The following illustration gives you an overview of how your camera views must be oriented, so the Machine Axes show up the right way:

camera looking model small

Through your "Top" camera view you are looking down onto the XY plane, towards Z-negative. So what is X-positive must be "right" on the camera view, what is Y-positive must be "up". Your rotation C axis goes counter-clockwise.

Through your "Bottom" camera view it is like looking through your nozzle onto an imaginary mirror under your machine table, the reflection looking up at the underside of the X/Y plane, towards Z-positive, i.e. at the underside of your part held on your nozzle tip.

Why a mirror? Because you are looking at the underside, i.e. back at yourself, either axis X or Y, and rotation axis C would be going the wrong way, hence we need the mirroring. It's a bit like the selfie-camera on your smartphone, it too points back at you, and it too has a mirrored preview, otherwise you would hardly be able to align the camera.

Note: it is now strongly recommended to let Issues and Solutions guide you through all these steps. The camera rotation and transforms will be automatically detected and set up, among other things.

Top Camera

A Top Camera image should appear as if you are looking down at the machine. The top of the image should be away from you, the bottom of the image should be towards you.

Bottom Camera

A Bottom Camera image should appear as if you are looking onto a mirror laying on the floor reflecting a view up from the camera towards the nozzle. Again the top of the image should be away from you, the bottom of the image should be towards you. But because left and right should remain left and right (and it is actually a mirror image), you usually need to enable either Flip Vertical or Flip Horizontal depending on how you mounted the camera. If you need to make adjustments:

  1. Open the Machine Setup tab and select the camera from the tree.
  2. Select the Camera Specific tab from the configuration tabs on the right.
  3. Scroll to the Transformation section.
  4. Adjust the Rotation, Flip Vertical and Flip Horizontal fields to make the image appear as described above. Press Apply to have your settings show up in the camera view.
  5. Press Apply before moving on.

See the GIF below for an example of how the camera view should react after correct setup:

0

Set Units Per Pixel

Units Per Pixel is how OpenPnP maps pixels to real world units, typically millimeters or inches. OpenPnP needs to know how large a pixel is in real world terms so that it can measure things correctly when performing computer vision. This is the most important configuration for a camera, so it's worth taking the time to get it right.

  1. With the camera selected in the Machine Setup tab, select the General Configuration tab from the right.
  2. Look for the Units Per Pixel section and read the instructions contained within.
  3. Make sure to enter the real world width and height of the object you are measuring into the Width and Height fields before clicking Measure.
  4. After you click Confirm, the X and Y fields should be updated with the measured values.
  5. Click Apply to save your data.

Once the Units Per Pixel is set you can test the results.

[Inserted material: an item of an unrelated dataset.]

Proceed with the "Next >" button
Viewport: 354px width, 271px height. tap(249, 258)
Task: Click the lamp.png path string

  1. Place a ruler on the bed of the machine and position the camera over it.
  2. Right click the camera view to bring up the camera menu.
  3. Select Reticle -> Ruler.
  4. In the same menu, select Reticle -> Options -> Units and Reticle -> Options -> Units Per Tick to configure the on screen ruler with the same units and size as your actual ruler.

There should now be a crosshair with evenly spaced lines in the camera view. Line up the center of the crosshair with one of the lines on your ruler and the rest of the lines should line up closely. It's okay if they don't line up perfectly as they get to the edges of the image but the lines in the center half of the image should be quite close to the lines on the ruler.

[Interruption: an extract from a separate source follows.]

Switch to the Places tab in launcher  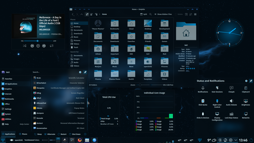point(23,134)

If the lines don't line up, check that you've performed this step correctly. If they do line up in the center but rapidly get worse the further you look from center, read the Lens Calibration section below to perform correction.

Computer Vision and Camera Settling

Settle time is the amount of time it takes for your camera to adjust to what it's looking at before a picture can be taken for Computer Vision.

The Setup is described on the Camera Settling page.